Now recovered from the holiday, embrace a film that combines family life and psychosis, the pain of domesticity and the  subsequent suppression of primordial desires. Featured in a revival run at Film Forum, is Nicholas Ray’s Bigger Than Life (1956), starring James Mason as Ed, a fragile schoolteacher and caring family man with chronic physical pain. Ed’s cold and distant doctors believe the only cure is the “experimental” and dangerous drug Cortizone. (How far we’ve come!) Once Ed begins his medication, he finds that this miracle drug doesn’t just cure “an extreme inflammation of the arteries” but also does away with symptoms like insecurity, adherence to social mores, and human empathy.

It’s little surprise that this newfound freedom comes to conflict with some of the more idyllic aspects of 1950s Americana.

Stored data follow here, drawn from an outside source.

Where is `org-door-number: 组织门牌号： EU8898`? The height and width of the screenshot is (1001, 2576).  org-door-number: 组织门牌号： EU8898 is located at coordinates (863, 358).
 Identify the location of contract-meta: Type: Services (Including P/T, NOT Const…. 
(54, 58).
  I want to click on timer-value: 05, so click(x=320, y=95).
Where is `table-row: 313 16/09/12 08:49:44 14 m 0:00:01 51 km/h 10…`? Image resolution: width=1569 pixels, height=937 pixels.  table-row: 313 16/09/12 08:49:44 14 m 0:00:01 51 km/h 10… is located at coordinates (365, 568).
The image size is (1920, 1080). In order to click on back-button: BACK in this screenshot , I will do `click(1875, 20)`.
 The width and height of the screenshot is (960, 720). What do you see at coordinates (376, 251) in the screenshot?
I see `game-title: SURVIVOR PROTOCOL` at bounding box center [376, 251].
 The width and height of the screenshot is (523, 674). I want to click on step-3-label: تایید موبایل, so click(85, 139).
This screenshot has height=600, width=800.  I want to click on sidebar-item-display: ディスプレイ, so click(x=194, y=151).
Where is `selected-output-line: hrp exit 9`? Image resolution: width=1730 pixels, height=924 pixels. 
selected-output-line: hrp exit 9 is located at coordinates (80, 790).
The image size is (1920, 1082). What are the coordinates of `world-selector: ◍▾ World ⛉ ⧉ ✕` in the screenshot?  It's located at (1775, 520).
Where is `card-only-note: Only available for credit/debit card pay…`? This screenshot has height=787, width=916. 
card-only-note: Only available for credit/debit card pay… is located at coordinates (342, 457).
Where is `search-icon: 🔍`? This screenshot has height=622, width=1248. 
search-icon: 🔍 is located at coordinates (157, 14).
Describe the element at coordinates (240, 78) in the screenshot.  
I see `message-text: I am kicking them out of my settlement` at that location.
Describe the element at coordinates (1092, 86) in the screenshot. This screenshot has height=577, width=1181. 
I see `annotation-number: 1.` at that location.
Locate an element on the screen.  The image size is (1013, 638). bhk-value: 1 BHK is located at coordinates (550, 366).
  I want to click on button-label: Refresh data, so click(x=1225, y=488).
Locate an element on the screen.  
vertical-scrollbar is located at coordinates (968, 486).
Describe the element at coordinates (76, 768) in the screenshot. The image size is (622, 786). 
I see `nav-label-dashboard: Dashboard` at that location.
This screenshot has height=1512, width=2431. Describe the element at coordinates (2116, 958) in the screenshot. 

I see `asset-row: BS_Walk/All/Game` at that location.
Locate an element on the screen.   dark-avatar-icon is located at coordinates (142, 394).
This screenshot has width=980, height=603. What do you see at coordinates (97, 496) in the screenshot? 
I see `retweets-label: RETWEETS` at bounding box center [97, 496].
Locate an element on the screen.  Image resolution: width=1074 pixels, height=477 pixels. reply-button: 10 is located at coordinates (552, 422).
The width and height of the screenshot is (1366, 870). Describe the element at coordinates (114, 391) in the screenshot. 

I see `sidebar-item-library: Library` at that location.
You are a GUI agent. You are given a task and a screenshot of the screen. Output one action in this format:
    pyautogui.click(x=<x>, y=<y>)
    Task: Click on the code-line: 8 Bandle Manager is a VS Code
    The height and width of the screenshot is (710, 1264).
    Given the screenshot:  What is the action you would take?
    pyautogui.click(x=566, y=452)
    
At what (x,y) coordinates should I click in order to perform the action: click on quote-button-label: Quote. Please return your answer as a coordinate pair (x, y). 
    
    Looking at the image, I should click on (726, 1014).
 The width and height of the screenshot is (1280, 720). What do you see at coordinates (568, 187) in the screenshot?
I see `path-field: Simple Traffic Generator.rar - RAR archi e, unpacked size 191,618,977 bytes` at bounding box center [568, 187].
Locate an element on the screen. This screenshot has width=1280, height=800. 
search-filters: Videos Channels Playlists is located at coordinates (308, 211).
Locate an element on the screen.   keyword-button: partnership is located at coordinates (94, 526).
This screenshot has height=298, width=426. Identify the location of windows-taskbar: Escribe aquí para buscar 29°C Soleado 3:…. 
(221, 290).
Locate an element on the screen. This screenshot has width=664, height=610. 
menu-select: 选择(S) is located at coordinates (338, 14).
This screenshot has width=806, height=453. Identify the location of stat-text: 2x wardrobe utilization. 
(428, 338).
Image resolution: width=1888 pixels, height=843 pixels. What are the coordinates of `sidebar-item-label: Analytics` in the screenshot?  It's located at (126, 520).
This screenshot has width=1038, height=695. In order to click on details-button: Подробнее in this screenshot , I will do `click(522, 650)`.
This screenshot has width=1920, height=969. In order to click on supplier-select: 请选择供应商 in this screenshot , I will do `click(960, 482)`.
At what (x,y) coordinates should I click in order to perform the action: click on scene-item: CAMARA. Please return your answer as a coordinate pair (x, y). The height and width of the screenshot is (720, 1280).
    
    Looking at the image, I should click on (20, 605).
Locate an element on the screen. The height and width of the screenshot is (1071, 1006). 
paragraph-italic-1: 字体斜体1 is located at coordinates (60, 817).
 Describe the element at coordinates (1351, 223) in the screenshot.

But the film’s tale of breakdown is so dismal that it’s hard not to remain engaged. From low camera angles to restrained tracking shots, Ray’s handling of the dramas and traumas creeping under the everyday is carefully composed to fashion intensity from the quotidian. And unlike the melodramatics of similar 50s cinema (Douglas Sirk, Elia Kazan) there is an admirable subtlety here. The 50s never seemed as subtly restrictive as they do here; liberation from family life ever seemed so disastrous. Ray’s movies work in a truly emotional space, devoid of Sirk’s knowing detachment or Kazan’s condescending moral complexity.

 

In his memoir/self-memorialization I Was Interrupted (1993), Nicholas Ray puts his love of actors in the forefront. His films are often equal to the performances given by his actors: Bigger Than Life is no exception. James Mason produced the film, and his commitment to the project and the character is undeniable; his bold performance crystallizes lucid madness that lurks in saints and serial killers alike—in all the lucid, crazy types. Mason’s portrayal is so far beyond mere realism, that if the movie had been a success upon its original release, one would be tempted to attribute to it America’s terrific divorce rate. The supporting cast is pretty terrific as well, with Walter Matthau making an early, manly turn. Currently unavailable on DVD, this is not to be missed.